• [YOUR GOAL]
Please set down the entries below once more, exactly.

• [Stored data entries]

===============

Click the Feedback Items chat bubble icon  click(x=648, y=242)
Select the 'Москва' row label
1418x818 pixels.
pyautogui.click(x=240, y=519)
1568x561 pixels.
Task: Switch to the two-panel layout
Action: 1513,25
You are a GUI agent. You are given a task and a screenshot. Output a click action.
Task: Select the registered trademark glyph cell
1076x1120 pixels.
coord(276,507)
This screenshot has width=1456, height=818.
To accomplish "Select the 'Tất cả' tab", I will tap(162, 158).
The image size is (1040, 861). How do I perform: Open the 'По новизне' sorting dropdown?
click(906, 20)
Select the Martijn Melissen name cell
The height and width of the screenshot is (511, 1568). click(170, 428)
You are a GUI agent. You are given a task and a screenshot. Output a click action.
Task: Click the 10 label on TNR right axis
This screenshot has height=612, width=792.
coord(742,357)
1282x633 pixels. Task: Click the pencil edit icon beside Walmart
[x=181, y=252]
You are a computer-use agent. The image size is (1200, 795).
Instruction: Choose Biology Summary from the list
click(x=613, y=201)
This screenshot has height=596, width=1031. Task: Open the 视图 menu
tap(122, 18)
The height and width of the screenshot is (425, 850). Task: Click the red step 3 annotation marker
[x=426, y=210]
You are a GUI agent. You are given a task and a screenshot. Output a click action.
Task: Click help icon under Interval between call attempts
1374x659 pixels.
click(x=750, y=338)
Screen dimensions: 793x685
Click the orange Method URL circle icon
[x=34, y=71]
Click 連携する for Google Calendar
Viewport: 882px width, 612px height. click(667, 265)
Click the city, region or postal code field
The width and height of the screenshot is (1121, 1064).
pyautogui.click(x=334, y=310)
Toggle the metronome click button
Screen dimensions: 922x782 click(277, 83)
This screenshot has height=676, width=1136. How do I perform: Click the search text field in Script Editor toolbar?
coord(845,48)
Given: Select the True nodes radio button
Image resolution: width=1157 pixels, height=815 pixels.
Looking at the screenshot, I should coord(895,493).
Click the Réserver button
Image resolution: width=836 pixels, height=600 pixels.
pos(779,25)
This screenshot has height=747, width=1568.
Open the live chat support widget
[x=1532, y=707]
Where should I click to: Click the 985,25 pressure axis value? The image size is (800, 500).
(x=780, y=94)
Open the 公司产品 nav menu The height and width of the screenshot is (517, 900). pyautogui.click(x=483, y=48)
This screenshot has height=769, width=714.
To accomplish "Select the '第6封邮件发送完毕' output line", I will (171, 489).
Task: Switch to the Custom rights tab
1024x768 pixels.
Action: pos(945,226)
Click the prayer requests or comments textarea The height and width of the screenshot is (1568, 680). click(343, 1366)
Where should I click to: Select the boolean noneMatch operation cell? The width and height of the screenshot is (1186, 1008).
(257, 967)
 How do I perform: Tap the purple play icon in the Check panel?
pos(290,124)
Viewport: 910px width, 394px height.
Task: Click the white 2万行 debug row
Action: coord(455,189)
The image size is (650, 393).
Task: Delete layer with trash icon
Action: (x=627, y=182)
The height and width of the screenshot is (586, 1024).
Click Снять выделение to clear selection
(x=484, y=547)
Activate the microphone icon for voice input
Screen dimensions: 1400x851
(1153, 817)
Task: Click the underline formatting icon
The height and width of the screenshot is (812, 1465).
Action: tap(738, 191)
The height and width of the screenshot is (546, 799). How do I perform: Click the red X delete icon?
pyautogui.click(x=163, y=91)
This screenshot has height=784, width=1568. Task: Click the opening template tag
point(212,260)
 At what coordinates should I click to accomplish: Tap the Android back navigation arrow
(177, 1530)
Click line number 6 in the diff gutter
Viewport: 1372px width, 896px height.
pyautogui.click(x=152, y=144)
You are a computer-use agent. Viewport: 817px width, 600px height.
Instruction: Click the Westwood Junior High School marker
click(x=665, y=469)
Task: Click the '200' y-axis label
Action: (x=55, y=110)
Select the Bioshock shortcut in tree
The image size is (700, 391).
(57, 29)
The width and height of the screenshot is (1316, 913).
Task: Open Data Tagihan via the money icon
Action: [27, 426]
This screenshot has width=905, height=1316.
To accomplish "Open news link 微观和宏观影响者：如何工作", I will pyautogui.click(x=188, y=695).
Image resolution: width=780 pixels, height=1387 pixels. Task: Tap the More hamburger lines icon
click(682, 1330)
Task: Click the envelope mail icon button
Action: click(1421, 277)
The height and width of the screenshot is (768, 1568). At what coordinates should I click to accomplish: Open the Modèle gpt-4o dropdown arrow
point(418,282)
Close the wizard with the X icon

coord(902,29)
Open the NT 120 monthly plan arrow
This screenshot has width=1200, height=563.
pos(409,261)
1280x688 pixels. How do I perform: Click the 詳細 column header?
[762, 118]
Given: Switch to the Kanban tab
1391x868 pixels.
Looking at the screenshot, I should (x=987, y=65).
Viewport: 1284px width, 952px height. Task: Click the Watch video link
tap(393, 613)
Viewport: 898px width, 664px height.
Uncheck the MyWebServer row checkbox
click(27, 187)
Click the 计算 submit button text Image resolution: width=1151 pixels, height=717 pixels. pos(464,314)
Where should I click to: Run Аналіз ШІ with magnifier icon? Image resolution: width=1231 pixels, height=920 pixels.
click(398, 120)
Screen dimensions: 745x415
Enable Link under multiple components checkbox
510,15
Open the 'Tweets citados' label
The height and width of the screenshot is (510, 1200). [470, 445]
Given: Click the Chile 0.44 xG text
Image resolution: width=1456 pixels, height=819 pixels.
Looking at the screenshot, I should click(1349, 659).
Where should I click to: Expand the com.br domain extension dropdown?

===============

• [EXERCISE RESPONSE]
Click the Feedback Items chat bubble icon  click(x=648, y=242)
Select the 'Москва' row label
1418x818 pixels.
pyautogui.click(x=240, y=519)
1568x561 pixels.
Task: Switch to the two-panel layout
Action: 1513,25
You are a GUI agent. You are given a task and a screenshot. Output a click action.
Task: Select the registered trademark glyph cell
1076x1120 pixels.
coord(276,507)
This screenshot has width=1456, height=818.
To accomplish "Select the 'Tất cả' tab", I will tap(162, 158).
The image size is (1040, 861). How do I perform: Open the 'По новизне' sorting dropdown?
click(906, 20)
Select the Martijn Melissen name cell
The height and width of the screenshot is (511, 1568). click(170, 428)
You are a GUI agent. You are given a task and a screenshot. Output a click action.
Task: Click the 10 label on TNR right axis
This screenshot has height=612, width=792.
coord(742,357)
1282x633 pixels. Task: Click the pencil edit icon beside Walmart
[x=181, y=252]
You are a computer-use agent. The image size is (1200, 795).
Instruction: Choose Biology Summary from the list
click(x=613, y=201)
This screenshot has height=596, width=1031. Task: Open the 视图 menu
tap(122, 18)
The height and width of the screenshot is (425, 850). Task: Click the red step 3 annotation marker
[x=426, y=210]
You are a GUI agent. You are given a task and a screenshot. Output a click action.
Task: Click help icon under Interval between call attempts
1374x659 pixels.
click(x=750, y=338)
Screen dimensions: 793x685
Click the orange Method URL circle icon
[x=34, y=71]
Click 連携する for Google Calendar
Viewport: 882px width, 612px height. click(667, 265)
Click the city, region or postal code field
The width and height of the screenshot is (1121, 1064).
pyautogui.click(x=334, y=310)
Toggle the metronome click button
Screen dimensions: 922x782 click(277, 83)
This screenshot has height=676, width=1136. How do I perform: Click the search text field in Script Editor toolbar?
coord(845,48)
Given: Select the True nodes radio button
Image resolution: width=1157 pixels, height=815 pixels.
Looking at the screenshot, I should coord(895,493).
Click the Réserver button
Image resolution: width=836 pixels, height=600 pixels.
pos(779,25)
This screenshot has height=747, width=1568.
Open the live chat support widget
[x=1532, y=707]
Where should I click to: Click the 985,25 pressure axis value? The image size is (800, 500).
(x=780, y=94)
Open the 公司产品 nav menu The height and width of the screenshot is (517, 900). pyautogui.click(x=483, y=48)
This screenshot has height=769, width=714.
To accomplish "Select the '第6封邮件发送完毕' output line", I will (171, 489).
Task: Switch to the Custom rights tab
1024x768 pixels.
Action: pos(945,226)
Click the prayer requests or comments textarea The height and width of the screenshot is (1568, 680). click(343, 1366)
Where should I click to: Select the boolean noneMatch operation cell? The width and height of the screenshot is (1186, 1008).
(257, 967)
 How do I perform: Tap the purple play icon in the Check panel?
pos(290,124)
Viewport: 910px width, 394px height.
Task: Click the white 2万行 debug row
Action: coord(455,189)
The image size is (650, 393).
Task: Delete layer with trash icon
Action: (x=627, y=182)
The height and width of the screenshot is (586, 1024).
Click Снять выделение to clear selection
(x=484, y=547)
Activate the microphone icon for voice input
Screen dimensions: 1400x851
(1153, 817)
Task: Click the underline formatting icon
The height and width of the screenshot is (812, 1465).
Action: tap(738, 191)
The height and width of the screenshot is (546, 799). How do I perform: Click the red X delete icon?
pyautogui.click(x=163, y=91)
This screenshot has height=784, width=1568. Task: Click the opening template tag
point(212,260)
 At what coordinates should I click to accomplish: Tap the Android back navigation arrow
(177, 1530)
Click line number 6 in the diff gutter
Viewport: 1372px width, 896px height.
pyautogui.click(x=152, y=144)
You are a computer-use agent. Viewport: 817px width, 600px height.
Instruction: Click the Westwood Junior High School marker
click(x=665, y=469)
Task: Click the '200' y-axis label
Action: (x=55, y=110)
Select the Bioshock shortcut in tree
The image size is (700, 391).
(57, 29)
The width and height of the screenshot is (1316, 913).
Task: Open Data Tagihan via the money icon
Action: [27, 426]
This screenshot has width=905, height=1316.
To accomplish "Open news link 微观和宏观影响者：如何工作", I will pyautogui.click(x=188, y=695).
Image resolution: width=780 pixels, height=1387 pixels. Task: Tap the More hamburger lines icon
click(682, 1330)
Task: Click the envelope mail icon button
Action: click(1421, 277)
The height and width of the screenshot is (768, 1568). At what coordinates should I click to accomplish: Open the Modèle gpt-4o dropdown arrow
point(418,282)
Close the wizard with the X icon

coord(902,29)
Open the NT 120 monthly plan arrow
This screenshot has width=1200, height=563.
pos(409,261)
1280x688 pixels. How do I perform: Click the 詳細 column header?
[762, 118]
Given: Switch to the Kanban tab
1391x868 pixels.
Looking at the screenshot, I should (x=987, y=65).
Viewport: 1284px width, 952px height. Task: Click the Watch video link
tap(393, 613)
Viewport: 898px width, 664px height.
Uncheck the MyWebServer row checkbox
click(27, 187)
Click the 计算 submit button text Image resolution: width=1151 pixels, height=717 pixels. pos(464,314)
Where should I click to: Run Аналіз ШІ with magnifier icon? Image resolution: width=1231 pixels, height=920 pixels.
click(398, 120)
Screen dimensions: 745x415
Enable Link under multiple components checkbox
510,15
Open the 'Tweets citados' label
The height and width of the screenshot is (510, 1200). [470, 445]
Given: Click the Chile 0.44 xG text
Image resolution: width=1456 pixels, height=819 pixels.
Looking at the screenshot, I should click(1349, 659).
Where should I click to: Expand the com.br domain extension dropdown?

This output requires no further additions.